**TASK TO COMPLETE**
From the market report below, list every company whose share price movement is reported, along with the price its stock ended at.
--- PASSAGE PROVIDED ---
THE QUOTE: "Markets had been very focused on the Yellen testimony and wanted to see if there was going to be any change in the outlook for the first Fed rate hike," said David Lefkowitz, senior equity strategist for UBS Wealth Management Research. "The short answer to that is, not really. The Fed is, at a minimum, not going to do anything imminently."

MUCH IMPROVED: Home Depot rose after the home-improvement retailer reported fourth-quarter financial results and a full-year outlook that exceeded Wall Street's expectations. The company also said it has authorized an $18 billion buyback of its shares and boosted its quarterly dividend by 26 percent. The stock was the best performer in the 30-company Dow, adding $4.91, or 4.4 percent, to $117.19.

SOARING SOLAR: Shares in First Solar jumped 14 percent a day after the solar power company said it plans to combine some of its assets with SunPower into an investment vehicle that is intended to provide steady dividends. First Solar led all the gainers in the S&P 500, adding $6.91 to $56.55.

CUTS AND HIKES: Shares in JPMorgan Chase rose 2.8 percent on news the bank plans to save $1.4 billion in annual expenses through cost-cutting measures while charging large clients deposit fees. The stock added $1.68 to $61.04.

GOOD AND NOT SO GOOD: Macy's reported better-than-expected earnings for the fourth quarter, but the retailer issued a forecast that fell short of Wall Street's expectations. The stock dipped $2.15, or 3.4 percent, to $62.01.

BAD QUARTER: Rosetta Resources slumped 14.1 percent after the oil and gas company reported worse-than-expected fourth-quarter earnings and said it is deferring production growth. Its shares slid $3.08 to $18.79.
--- RECORDS ---
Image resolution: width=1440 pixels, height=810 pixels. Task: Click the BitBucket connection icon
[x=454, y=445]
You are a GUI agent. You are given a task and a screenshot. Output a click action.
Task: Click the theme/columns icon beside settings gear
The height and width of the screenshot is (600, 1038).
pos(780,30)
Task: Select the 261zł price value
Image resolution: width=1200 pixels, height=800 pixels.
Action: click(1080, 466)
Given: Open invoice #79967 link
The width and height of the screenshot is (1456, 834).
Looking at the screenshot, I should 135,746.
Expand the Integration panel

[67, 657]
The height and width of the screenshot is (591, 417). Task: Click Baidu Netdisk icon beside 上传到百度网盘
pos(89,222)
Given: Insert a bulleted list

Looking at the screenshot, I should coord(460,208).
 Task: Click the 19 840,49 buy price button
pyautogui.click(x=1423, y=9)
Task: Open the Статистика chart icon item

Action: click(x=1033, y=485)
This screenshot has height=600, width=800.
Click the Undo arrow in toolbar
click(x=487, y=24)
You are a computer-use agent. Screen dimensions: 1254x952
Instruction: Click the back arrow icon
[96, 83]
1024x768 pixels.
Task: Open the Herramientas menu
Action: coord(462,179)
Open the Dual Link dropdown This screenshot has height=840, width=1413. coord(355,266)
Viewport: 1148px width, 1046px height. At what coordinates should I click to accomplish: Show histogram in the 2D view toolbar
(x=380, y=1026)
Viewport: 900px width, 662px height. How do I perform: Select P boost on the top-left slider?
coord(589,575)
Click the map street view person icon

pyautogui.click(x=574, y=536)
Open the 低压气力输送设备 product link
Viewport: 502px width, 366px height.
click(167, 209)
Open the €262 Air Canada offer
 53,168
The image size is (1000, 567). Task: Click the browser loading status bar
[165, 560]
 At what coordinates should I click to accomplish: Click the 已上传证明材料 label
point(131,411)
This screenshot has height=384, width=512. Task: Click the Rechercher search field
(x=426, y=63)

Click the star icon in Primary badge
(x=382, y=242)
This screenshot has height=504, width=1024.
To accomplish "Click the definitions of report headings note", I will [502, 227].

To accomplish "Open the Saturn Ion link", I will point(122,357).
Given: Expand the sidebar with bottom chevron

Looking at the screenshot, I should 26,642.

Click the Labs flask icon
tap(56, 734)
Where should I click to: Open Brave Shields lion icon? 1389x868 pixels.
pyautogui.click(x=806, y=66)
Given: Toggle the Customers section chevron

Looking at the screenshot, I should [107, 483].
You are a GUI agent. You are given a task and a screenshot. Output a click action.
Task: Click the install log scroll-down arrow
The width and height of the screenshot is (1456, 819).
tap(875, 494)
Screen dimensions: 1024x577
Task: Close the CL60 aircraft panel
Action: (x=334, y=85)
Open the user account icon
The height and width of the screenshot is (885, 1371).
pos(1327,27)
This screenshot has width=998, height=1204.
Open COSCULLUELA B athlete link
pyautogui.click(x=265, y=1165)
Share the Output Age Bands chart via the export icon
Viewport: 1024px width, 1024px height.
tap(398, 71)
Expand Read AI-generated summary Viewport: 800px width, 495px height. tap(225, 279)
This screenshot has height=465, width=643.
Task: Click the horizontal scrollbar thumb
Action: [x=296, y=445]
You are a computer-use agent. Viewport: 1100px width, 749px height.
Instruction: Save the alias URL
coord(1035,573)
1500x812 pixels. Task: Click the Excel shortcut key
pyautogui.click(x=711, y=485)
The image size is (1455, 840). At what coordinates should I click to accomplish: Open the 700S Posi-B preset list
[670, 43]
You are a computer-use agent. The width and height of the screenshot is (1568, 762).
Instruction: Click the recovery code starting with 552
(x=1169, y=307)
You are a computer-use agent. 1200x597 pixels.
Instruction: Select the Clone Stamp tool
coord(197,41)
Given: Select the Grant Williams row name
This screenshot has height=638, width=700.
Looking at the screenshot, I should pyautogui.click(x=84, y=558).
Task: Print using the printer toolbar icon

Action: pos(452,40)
---
**TASK RESPONSE**
- Home Depot: $117.19
- First Solar: $56.55
- JPMorgan Chase: $61.04
- Macy's: $62.01
- Rosetta Resources: $18.79